### Work required
Repeat the wah pedal thread word for word, from "So, I want to" up to and including "units of uA.".
---------- Text section ----------
I want a wah pedal, but instead of a treadle, I want it to start in heel-down mode, then hit a momentary switch to have it rock smoothly to toe-down, and back to heel-down.  Once it returns to heel-down, I want it to stay there.  I also want a time control, so that it can do this rapidly, or slowly.  (The slowest speed should be about 8 beats at 90 bpm, so a bit over 5 seconds.)

So, I want to automate a pot so that it starts at 0, then can be triggered to sweep to 100k, then return to 0 and stop.

My first thought is to try a 256-step digipot connected to a 7555 clock chip, basically adapting this project: http://makezine.com/projects/make-43/digital-potentiometers/

A couple questions--

1. What's the current through the wah pot in a typical design?
2. I'm having trouble reading digipot data sheets.  I know some default to 0/full (depending how you wire it), and others to the midpoint.  How do I tell the difference?

[R.G.]

1. What's the current through the wah pot in a typical design?

Tiny. That's not going to be a problem for you. It can't be any bigger than the full power supply divided by the pot, or 9v/100K = 90uA, and in fact it can't be that big because the signal is never a steady 9V. So it's much less than that, down in the units of uA.

2. I'm having trouble reading digipot data sheets.  I know some default to 0/full (depending how you wire it), and others to the midpoint.  How do I tell the difference?

Sadly, the only way to tell is to read the data sheets, or to get someone to interpret them for you.

There are some issues you're going to run into that will give you more trouble though. Taken all together, these issues strongly suggest that you use a small microcontroller to do the controlling, not a batch of analog stuff. I know that may be a big hurdle to get over, but it replaces a lot of hardwired bits and pieces with one $0.75 part, and gives you complete control of what the pot does.

Here are some of the issues.
- wah pots do not sweep their full range; the gear mechanism does not spin the pot from fully counterclockwise to clockwise and vice versa. So your setup would have to either have a bigger wah travel than most actual wah pedals, or have some tinkering to limit the travel. Not impossible, and probably can be handled with additional resistors at the ends of the digipot, but something that will need addressed. If you don't want the extra sweep range more than a regular wah, you'd need to pre-count it up to a certain minimum, count up only to a certain maximum while sweeping, and the re-count it down to the minimum again. There are ways to do this, but the circuit complexity grows.
- digital pots can only handle signals smaller than their power supply, sometimes quite a bit smaller than their power supply. The signal in a wah pedal gets bigger at resonance - that's what resonance is - and how big depends on what's feeding the wah circuit, the power supply on the wah pedal, and the value of the resonance resistor. Again, not impossible, but something to be addressed. Signal handling size is one of those things the digital pot data sheet would address.
---------- Stored records ----------
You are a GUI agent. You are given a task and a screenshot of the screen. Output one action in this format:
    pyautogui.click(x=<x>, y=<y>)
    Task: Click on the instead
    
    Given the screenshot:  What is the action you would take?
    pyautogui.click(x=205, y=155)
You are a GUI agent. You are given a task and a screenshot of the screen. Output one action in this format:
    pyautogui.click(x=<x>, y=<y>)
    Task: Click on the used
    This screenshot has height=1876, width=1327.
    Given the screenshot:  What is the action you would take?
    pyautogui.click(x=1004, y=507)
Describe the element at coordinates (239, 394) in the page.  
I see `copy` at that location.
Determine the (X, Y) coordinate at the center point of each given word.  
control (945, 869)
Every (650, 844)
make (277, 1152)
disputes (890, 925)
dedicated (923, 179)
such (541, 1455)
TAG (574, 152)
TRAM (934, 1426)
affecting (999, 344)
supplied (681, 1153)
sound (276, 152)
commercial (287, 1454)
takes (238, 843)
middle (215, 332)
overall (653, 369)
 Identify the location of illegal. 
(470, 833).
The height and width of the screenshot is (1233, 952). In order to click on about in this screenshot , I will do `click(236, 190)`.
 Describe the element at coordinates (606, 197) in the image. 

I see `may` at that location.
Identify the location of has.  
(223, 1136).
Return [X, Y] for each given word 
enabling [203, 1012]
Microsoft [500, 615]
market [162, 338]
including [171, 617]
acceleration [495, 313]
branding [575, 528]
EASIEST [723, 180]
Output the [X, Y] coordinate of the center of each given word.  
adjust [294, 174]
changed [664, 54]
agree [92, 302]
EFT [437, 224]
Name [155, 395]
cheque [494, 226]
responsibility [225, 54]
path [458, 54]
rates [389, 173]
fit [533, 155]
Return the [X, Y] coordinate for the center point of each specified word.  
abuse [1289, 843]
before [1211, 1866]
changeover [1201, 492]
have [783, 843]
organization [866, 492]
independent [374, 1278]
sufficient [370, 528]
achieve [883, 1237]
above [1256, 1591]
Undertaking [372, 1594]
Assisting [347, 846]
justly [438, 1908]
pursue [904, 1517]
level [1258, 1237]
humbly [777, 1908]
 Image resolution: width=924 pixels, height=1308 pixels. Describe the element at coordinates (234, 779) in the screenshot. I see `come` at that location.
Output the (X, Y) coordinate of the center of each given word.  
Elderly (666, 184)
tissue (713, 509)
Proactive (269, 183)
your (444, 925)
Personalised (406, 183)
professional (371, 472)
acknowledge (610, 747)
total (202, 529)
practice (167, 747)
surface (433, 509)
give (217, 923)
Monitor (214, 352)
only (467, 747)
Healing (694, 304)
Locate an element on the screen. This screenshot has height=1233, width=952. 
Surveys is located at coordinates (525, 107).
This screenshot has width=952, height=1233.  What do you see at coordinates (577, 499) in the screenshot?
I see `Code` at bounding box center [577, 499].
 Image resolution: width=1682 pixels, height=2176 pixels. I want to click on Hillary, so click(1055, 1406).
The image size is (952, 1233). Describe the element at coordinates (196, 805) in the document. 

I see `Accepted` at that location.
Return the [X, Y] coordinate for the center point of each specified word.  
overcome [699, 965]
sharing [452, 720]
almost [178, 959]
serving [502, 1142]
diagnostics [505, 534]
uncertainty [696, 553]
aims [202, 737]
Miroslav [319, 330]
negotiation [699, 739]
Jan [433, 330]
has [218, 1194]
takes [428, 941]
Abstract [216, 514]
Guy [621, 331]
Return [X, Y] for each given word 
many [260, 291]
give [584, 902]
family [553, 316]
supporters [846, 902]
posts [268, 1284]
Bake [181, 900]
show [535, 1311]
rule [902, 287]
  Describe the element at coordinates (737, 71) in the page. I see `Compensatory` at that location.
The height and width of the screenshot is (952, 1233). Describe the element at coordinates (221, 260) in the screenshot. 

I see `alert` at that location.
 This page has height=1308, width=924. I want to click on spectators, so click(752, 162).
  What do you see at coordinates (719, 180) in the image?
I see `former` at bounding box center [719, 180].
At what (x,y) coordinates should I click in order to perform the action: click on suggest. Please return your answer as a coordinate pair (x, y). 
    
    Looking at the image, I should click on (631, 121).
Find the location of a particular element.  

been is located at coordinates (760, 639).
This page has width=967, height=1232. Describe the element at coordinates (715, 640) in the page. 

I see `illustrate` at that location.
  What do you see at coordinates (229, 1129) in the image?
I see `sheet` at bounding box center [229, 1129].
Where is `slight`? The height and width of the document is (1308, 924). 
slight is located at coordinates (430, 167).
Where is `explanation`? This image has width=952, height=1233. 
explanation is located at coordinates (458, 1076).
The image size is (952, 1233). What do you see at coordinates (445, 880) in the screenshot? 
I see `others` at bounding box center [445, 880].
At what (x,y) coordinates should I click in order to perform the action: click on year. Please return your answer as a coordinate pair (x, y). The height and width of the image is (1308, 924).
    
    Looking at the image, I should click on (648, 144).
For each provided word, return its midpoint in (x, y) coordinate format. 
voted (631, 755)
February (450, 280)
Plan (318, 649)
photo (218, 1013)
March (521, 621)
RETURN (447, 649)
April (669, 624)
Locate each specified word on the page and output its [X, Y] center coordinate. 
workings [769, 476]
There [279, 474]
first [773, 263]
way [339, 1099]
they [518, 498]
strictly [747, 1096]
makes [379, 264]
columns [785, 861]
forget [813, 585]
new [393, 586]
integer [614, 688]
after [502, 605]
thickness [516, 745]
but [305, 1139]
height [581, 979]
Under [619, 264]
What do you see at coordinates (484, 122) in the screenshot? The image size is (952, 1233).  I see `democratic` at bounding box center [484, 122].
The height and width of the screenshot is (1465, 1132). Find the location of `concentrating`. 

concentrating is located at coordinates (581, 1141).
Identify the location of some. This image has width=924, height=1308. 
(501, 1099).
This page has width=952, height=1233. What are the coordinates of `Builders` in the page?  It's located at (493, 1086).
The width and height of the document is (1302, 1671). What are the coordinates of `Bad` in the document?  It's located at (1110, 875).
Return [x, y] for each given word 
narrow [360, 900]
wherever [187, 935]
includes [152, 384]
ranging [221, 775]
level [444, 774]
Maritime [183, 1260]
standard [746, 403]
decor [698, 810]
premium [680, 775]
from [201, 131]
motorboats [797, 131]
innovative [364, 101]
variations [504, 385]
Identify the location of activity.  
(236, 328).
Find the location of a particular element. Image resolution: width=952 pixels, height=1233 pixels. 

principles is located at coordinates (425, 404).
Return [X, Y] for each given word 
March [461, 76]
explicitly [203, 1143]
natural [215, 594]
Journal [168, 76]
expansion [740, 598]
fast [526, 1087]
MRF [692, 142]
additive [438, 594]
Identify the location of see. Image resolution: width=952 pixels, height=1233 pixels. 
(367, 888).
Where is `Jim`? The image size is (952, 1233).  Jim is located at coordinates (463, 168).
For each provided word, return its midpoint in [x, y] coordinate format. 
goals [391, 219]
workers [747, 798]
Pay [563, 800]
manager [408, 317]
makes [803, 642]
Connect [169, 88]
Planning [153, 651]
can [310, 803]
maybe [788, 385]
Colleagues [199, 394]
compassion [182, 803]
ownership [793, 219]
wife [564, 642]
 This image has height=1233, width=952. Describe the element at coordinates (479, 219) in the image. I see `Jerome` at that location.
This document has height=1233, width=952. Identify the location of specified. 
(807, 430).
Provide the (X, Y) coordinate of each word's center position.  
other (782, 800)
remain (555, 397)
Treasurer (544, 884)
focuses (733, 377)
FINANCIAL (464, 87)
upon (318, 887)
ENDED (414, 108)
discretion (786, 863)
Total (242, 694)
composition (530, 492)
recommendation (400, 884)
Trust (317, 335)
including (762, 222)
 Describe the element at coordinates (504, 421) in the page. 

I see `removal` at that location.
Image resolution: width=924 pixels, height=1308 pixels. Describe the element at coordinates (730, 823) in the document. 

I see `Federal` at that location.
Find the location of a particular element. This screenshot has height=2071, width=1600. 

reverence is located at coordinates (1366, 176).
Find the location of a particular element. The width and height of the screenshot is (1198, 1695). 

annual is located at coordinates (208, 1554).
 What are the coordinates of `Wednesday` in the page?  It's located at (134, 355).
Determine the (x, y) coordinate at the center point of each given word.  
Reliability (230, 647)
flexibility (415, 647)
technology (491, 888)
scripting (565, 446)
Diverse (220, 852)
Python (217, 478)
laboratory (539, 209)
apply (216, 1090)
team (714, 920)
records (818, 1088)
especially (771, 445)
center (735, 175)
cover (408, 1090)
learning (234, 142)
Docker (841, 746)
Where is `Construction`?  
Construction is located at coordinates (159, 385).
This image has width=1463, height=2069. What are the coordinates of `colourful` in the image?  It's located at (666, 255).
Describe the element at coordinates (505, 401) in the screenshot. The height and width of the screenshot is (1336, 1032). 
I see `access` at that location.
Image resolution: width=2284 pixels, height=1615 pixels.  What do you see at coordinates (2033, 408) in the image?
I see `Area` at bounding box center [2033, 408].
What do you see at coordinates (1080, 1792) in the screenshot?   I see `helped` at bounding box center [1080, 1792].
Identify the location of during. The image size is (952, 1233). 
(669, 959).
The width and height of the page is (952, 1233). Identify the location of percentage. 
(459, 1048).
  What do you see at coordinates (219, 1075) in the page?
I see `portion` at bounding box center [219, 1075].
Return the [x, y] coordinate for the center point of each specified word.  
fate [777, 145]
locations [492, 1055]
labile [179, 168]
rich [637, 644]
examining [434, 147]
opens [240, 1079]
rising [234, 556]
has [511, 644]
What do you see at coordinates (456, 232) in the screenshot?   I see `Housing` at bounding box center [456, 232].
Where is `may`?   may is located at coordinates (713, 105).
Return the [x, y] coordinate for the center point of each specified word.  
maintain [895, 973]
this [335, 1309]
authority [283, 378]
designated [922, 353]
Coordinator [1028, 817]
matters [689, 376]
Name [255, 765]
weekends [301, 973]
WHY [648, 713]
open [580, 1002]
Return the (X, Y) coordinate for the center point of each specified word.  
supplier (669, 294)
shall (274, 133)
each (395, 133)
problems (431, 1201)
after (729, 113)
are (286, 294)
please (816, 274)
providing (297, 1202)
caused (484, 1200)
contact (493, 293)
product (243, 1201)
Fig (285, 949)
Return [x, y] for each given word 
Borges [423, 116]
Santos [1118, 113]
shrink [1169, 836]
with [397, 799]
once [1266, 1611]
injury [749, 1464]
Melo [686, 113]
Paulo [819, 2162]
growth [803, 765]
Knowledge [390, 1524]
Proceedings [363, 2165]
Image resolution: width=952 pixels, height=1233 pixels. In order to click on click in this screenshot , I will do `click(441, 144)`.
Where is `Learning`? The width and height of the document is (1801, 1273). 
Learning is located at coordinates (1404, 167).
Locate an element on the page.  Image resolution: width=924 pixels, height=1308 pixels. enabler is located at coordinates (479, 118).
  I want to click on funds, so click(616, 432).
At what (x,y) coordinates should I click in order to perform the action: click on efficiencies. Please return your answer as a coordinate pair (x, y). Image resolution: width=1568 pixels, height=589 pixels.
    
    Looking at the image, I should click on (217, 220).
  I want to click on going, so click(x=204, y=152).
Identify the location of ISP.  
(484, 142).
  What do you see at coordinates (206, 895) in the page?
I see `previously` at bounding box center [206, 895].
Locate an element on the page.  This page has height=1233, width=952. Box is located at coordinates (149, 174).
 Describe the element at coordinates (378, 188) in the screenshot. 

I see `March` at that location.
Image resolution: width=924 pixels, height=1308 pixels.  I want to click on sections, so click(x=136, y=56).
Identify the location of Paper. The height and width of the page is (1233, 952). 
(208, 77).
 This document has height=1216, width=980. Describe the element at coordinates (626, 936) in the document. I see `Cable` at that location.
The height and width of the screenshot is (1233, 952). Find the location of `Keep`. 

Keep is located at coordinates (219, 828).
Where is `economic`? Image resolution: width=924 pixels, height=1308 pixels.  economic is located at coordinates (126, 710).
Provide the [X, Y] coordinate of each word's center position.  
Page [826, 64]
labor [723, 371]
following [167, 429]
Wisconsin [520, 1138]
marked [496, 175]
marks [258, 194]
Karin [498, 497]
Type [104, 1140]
----------
### Solution to this exercise
So, I want to automate a pot so that it starts at 0, then can be triggered to sweep to 100k, then return to 0 and stop.

My first thought is to try a 256-step digipot connected to a 7555 clock chip, basically adapting this project: http://makezine.com/projects/make-43/digital-potentiometers/

A couple questions--

1. What's the current through the wah pot in a typical design?
2. I'm having trouble reading digipot data sheets.  I know some default to 0/full (depending how you wire it), and others to the midpoint.  How do I tell the difference?

[R.G.]

1. What's the current through the wah pot in a typical design?

Tiny. That's not going to be a problem for you. It can't be any bigger than the full power supply divided by the pot, or 9v/100K = 90uA, and in fact it can't be that big because the signal is never a steady 9V. So it's much less than that, down in the units of uA.